Fear of Legionnaires’ disease is hitting close to home for Illinois politicians after tests at the Illinois Capitol complex showed the “possible presence” of Legionella bacteria in the hot-water system, according to state officials. Legionella is the bacteria that causes Legionnaires’ disease.
Legionnaires’ disease has been a hot-button topic since last October after the deadly respiratory illness reared its ugly head at the Illinois Veterans Home in Quincy (IVHQ) for the third time in three years. Thirteen residents have died and dozens more sickened from the disease at the IVHQ since July 2015.
Officials said they’re not aware of any cases of Legionnaires’ disease in state employees or visitors to the 14-building complex. Out of an abundance of caution, however, they’ve removed faucet aerators, shut down the showers, instructed employees to turn off all nebulizers and humidifiers, and to use just a “pencil-sized stream of water” to wash their hands to eliminate the spread of the disease.
How they can accomplish that in bathrooms with automatic faucets is unclear.
Preliminary testing, which came back positive, was originally ordered after a pipe burst in the nearby Illinois State Armory. The Armory’s hot-water system connects to all of the buildings in the complex. Additional testing has been performed and results will be returned this month.
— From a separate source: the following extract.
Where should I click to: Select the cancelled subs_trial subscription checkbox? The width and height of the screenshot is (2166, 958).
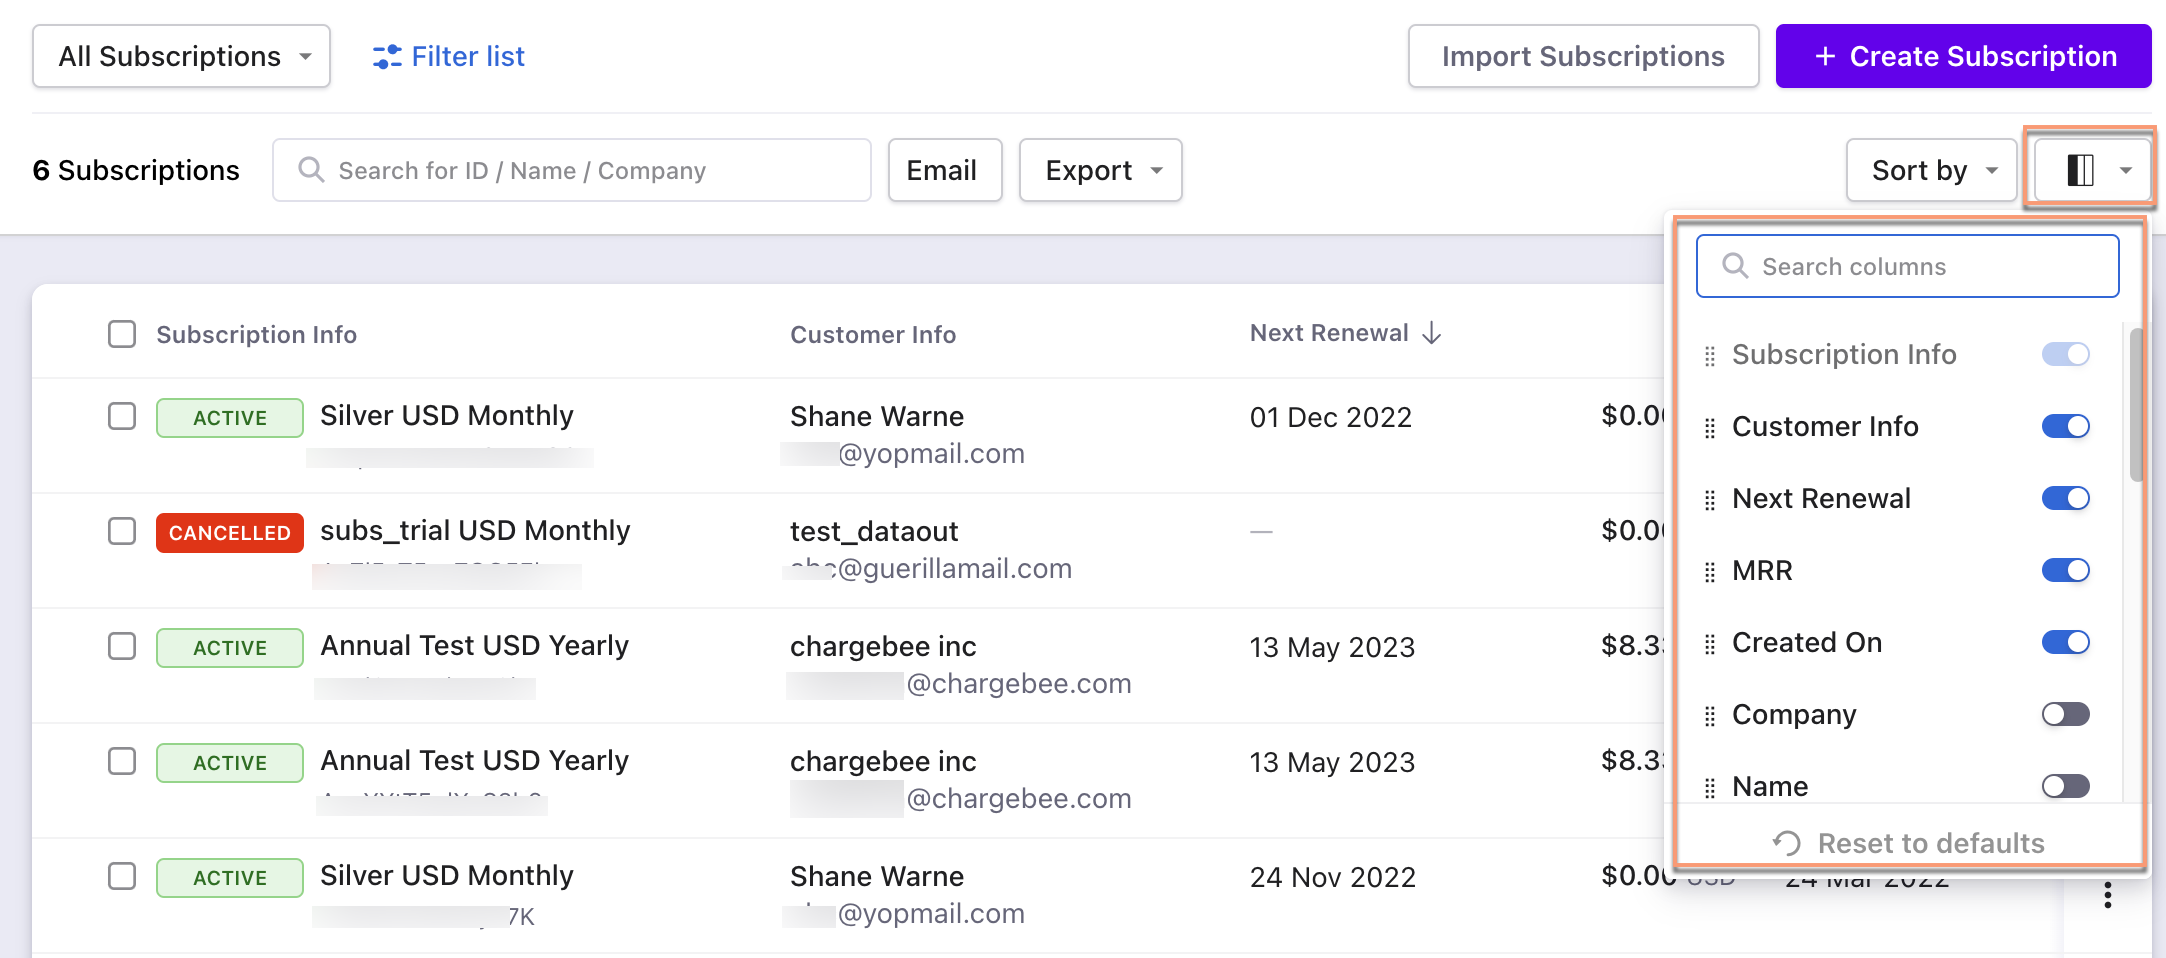point(122,531)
How do you catch Legionnaires’ disease?
Legionella bacteria are contracted by inhaling microscopic water droplets, usually in the form of mist or vapor. The bacteria, which grow best in warm water, are found primarily in human-made environments.
Outbreaks have been linked to a range of sources:
- large water systems
- large plumbing systems
- cooling towers in air conditioning systems
- hot water tanks and heaters
- showers and faucets
- swimming pools
- hot tubs and whirlpools (often in hotel pool areas)
- equipment used in physical therapy
- mist machines and sink sprayers
- decorative fountains.
Are you at risk of contracting Legionnaires’?
Anyone can get Legionnaires’ disease, but those at higher risk of infection include:
- people 50 or older
- smokers, both current and former
- heavy drinkers of alcohol
- people with chronic lung disease
- people with suppressed immune systems
- organ-transplant recipients
- individuals who are following specific drug protocols (for example, corticosteroids).